Annie & the Caldwell Singers

Gospel
West Point, Mississippi

A true family affair, Annie & the Caldwell Singers deliver the glorious quartet gospel singing of Annie Caldwell along with her husband and five of their children. Their energetic and moving musical testimonies, blending fiery gospel sounds with the slow-burn groove of soul, have made them longtime favorites of the traditional gospel circuit in Mississippi’s Golden Triangle—a region formed by Columbus, Starkville, and West Point in the east central part of the state—as well as wherever the gospel highway takes them.

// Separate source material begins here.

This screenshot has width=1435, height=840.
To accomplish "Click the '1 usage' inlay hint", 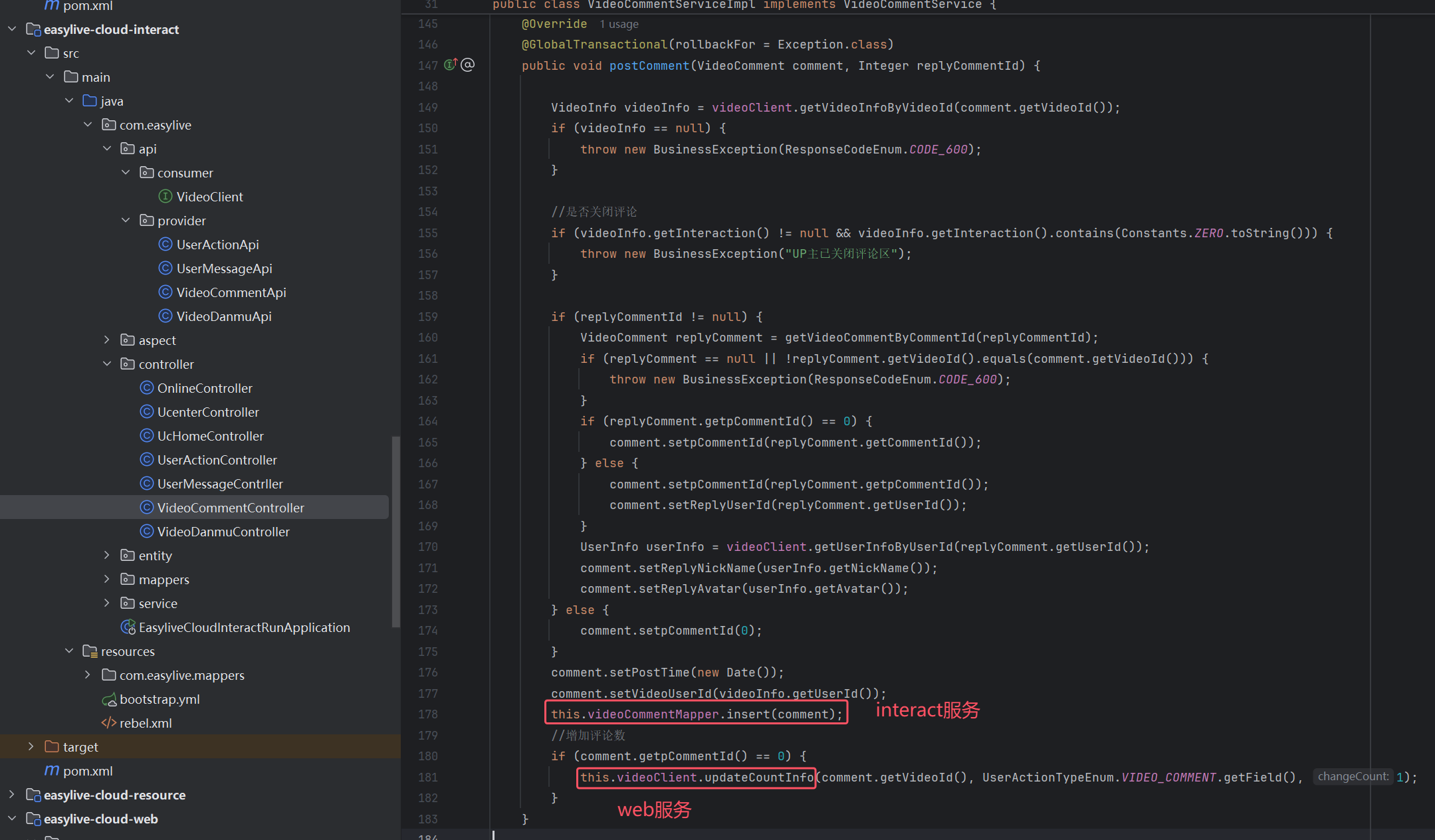I will (x=619, y=24).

Annie Caldwell (then Annie Brown) grew up in a church family in nearby Aberdeen, Mississippi. Her mother was a minister and her father was a deacon who had a singing group. Caldwell was just 11 when, in 1971, she started a group with three of her brothers. Known as the Staples Jr. Singers in honor of Pops and Mavis Staples’ famed Chicago soul-gospel group, a major influence, the sibling act gained popularity at churches and functions throughout the South and Midwest. Since gospel events usually feature many groups, the teenage Staples Jr. Singers found themselves mentored by Mississippi greats like Delta gospel queen Lula Collins, and Lee Williams & the Spiritual QCs, a Tupelo group that sang locally for decades before achieving great success in the 1990s. Eventually, the Staples Jr. Singers became the Brown Singers, reflecting their family name.

The Caldwell Singers can be traced to the day Annie heard her daughters sing at a talent show. “They were really good. I said, ‘Let me get them before the devil gets them,’” remembers Caldwell, who during the week runs a boutique dress shop in West Point. “Because I was raised up in gospel, so I think you should use what the Lord gave you for good. I decided to try to bring them up doing what my daddy brought us up doing, which was singing for the Lord.”

Some 30 years later Annie & the Caldwell Singers are still going strong. Annie and her daughters Anora, Anjessica, and Deborah handle vocals. As Annie puts it, “My family is my band,” with her husband Willie Caldwell, Sr. on guitar, and sons Willie Jr. on bass and Abel on drums. They’ve released a pair of albums for Ecko, a noted Memphis soul and gospel label. While soul music famously borrows from gospel, it’s a two-way street. One of the Caldwells’ most popular numbers, “Can’t Nobody,” turns Rufus and Chaka Khan’s “Ain’t Nobody” into a song of praise and worship, while “He’ll Work It Out” is an uplifting echo of Latimore’s “Let’s Straighten It Out.”

Last year the David Byrne-founded Luaka Bop label reissued the Staples Jr. Singers’ lone album, When Do We Get Paid. The resulting acclaim for its socially conscious gospel sound has resulted in multiple European tours as well as a new recording that the surviving Brown siblings made with their extended family. A new Annie & the Caldwell Singers record is also in the works.

“God has blessed us and opened up doors that we couldn’t even see,” says Caldwell. “If I can help just one person, I know that I’m not singing in vain.”